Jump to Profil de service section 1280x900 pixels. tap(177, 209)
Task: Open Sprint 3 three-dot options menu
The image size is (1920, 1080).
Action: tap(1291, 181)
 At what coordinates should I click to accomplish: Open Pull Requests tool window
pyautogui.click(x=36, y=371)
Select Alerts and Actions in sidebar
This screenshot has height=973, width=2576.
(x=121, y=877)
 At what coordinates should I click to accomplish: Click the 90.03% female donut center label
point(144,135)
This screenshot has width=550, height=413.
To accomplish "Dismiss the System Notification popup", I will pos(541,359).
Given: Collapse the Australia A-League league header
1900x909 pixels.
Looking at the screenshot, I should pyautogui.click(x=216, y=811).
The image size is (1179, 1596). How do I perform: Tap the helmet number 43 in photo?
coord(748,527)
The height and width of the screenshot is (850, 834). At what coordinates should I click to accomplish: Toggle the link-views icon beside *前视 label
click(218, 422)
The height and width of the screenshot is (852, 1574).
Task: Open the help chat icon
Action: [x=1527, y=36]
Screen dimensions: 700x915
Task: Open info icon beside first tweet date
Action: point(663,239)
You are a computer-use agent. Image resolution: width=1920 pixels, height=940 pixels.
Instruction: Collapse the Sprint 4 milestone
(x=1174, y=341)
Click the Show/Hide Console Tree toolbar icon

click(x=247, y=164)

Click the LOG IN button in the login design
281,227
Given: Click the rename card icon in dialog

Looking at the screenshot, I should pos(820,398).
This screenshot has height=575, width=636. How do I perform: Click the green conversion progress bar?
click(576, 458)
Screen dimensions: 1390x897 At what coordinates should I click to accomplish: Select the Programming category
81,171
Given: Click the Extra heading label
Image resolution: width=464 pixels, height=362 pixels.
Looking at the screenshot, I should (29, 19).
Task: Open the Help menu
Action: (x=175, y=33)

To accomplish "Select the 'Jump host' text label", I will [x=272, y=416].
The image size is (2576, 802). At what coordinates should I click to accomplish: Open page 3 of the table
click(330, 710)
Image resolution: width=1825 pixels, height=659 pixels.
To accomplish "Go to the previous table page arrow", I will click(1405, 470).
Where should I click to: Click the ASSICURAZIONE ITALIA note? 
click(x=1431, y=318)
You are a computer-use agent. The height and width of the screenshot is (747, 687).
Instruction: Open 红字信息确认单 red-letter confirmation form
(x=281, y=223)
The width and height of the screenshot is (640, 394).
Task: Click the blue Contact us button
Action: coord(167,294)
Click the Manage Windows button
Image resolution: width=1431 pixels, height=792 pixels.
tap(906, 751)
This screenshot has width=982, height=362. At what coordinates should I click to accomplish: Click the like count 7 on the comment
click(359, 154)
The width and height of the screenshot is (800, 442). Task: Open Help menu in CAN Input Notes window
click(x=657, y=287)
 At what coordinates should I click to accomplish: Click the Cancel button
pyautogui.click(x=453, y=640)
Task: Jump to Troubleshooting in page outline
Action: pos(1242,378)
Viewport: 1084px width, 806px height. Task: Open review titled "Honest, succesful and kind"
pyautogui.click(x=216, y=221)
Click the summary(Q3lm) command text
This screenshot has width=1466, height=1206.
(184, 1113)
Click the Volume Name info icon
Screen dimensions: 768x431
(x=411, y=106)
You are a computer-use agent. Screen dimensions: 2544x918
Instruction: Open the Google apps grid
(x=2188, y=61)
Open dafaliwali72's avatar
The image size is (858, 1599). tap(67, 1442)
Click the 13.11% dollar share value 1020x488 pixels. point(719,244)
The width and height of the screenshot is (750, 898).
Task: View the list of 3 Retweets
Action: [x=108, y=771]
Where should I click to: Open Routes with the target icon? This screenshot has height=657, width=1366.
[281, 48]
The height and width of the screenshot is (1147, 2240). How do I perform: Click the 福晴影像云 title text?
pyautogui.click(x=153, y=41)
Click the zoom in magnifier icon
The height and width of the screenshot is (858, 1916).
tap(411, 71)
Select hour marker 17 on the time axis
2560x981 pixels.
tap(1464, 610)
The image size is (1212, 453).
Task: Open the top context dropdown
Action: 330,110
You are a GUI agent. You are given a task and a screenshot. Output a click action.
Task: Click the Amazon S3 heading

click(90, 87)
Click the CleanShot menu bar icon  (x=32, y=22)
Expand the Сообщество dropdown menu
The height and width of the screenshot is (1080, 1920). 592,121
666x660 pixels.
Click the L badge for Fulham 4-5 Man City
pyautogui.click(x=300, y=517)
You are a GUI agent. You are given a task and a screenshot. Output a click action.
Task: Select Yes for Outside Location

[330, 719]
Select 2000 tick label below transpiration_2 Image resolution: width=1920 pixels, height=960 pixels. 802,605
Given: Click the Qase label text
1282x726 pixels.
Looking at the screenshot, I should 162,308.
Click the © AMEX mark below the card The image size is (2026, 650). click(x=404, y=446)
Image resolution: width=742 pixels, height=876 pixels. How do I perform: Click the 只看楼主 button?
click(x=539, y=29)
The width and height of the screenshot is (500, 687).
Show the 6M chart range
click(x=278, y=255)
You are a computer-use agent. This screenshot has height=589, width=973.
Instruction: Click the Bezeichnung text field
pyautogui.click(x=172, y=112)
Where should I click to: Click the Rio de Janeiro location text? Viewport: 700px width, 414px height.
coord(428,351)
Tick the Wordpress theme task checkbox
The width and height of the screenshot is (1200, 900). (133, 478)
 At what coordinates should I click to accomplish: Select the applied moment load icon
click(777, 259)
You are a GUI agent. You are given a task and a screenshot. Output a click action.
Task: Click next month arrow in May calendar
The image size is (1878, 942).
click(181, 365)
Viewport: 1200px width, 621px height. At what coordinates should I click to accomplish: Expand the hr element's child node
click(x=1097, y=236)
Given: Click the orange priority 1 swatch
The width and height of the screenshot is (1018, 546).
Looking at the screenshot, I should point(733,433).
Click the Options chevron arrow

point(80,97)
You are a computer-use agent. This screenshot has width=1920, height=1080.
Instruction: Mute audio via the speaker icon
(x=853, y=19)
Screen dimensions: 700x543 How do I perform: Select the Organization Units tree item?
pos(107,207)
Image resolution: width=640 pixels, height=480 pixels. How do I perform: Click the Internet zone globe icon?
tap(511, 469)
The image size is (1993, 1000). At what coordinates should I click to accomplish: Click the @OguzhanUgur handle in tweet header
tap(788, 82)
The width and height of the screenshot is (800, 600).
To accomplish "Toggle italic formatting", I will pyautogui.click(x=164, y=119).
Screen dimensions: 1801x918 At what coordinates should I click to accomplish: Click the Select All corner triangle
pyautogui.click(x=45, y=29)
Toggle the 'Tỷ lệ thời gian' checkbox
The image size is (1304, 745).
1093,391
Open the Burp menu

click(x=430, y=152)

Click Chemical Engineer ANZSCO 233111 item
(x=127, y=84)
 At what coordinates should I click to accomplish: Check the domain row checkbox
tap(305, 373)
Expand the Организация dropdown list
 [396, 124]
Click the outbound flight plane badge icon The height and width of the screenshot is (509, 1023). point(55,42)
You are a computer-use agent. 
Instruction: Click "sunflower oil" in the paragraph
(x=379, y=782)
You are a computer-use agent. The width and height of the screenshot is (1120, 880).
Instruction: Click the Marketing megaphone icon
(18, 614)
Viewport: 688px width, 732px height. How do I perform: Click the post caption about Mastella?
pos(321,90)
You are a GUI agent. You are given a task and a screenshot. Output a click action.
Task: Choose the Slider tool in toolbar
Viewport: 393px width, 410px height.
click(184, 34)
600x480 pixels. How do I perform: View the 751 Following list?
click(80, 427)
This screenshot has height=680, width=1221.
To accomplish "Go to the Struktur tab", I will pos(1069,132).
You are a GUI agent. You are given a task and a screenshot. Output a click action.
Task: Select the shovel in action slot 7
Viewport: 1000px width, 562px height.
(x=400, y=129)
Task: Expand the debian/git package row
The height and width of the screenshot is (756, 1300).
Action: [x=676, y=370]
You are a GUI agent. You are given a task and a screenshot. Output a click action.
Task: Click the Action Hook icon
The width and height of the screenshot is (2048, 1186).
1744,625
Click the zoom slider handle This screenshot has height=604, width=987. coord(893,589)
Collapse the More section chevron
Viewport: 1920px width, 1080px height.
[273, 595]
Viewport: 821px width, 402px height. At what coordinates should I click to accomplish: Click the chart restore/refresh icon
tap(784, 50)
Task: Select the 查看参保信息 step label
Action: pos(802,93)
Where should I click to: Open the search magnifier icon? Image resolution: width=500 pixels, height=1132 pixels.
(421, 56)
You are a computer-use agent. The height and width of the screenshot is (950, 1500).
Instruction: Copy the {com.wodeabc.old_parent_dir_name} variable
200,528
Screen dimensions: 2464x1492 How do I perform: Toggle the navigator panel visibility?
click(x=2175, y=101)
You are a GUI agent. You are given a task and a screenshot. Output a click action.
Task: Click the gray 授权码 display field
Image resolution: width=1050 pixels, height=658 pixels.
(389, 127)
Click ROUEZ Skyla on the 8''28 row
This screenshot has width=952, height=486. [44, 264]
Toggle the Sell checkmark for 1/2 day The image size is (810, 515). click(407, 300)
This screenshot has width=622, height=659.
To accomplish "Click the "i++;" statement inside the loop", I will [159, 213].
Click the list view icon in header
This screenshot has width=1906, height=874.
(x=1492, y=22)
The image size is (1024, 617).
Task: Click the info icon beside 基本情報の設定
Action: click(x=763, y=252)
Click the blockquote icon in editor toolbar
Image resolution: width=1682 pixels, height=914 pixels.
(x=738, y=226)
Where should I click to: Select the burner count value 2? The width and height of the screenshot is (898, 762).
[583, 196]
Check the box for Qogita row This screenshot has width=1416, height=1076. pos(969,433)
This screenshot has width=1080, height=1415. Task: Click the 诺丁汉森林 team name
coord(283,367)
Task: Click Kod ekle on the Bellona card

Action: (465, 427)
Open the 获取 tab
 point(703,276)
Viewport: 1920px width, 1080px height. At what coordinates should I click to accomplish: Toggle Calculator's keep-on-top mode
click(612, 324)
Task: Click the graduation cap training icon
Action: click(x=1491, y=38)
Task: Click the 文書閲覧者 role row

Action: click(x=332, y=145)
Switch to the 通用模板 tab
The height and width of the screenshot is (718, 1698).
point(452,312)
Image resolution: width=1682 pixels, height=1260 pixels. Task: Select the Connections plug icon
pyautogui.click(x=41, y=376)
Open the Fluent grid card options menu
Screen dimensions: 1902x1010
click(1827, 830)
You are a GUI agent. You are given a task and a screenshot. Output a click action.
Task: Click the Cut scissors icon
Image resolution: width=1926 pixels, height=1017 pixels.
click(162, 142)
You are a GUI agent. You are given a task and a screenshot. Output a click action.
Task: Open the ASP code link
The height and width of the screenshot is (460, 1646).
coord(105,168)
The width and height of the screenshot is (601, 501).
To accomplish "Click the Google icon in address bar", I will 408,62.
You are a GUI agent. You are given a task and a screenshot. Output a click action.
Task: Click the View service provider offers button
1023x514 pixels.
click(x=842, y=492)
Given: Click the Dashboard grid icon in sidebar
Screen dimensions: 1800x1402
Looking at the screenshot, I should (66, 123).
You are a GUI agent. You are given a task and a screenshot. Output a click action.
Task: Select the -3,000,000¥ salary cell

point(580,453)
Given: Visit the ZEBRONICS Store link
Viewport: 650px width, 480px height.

AIM OF THE EXERCISE:
Format everything in the entries above, from the line containing "Given: Click the Dashboard" down to the line containing "point(580,453)", as a JSON list of strings with one string per line. Leave out blank lines.

TASK RESPONSE:
[
  "Given: Click the Dashboard grid icon in sidebar",
  "Screen dimensions: 1800x1402",
  "Looking at the screenshot, I should (66, 123).",
  "You are a GUI agent. You are given a task and a screenshot. Output a click action.",
  "Task: Select the -3,000,000¥ salary cell",
  "point(580,453)"
]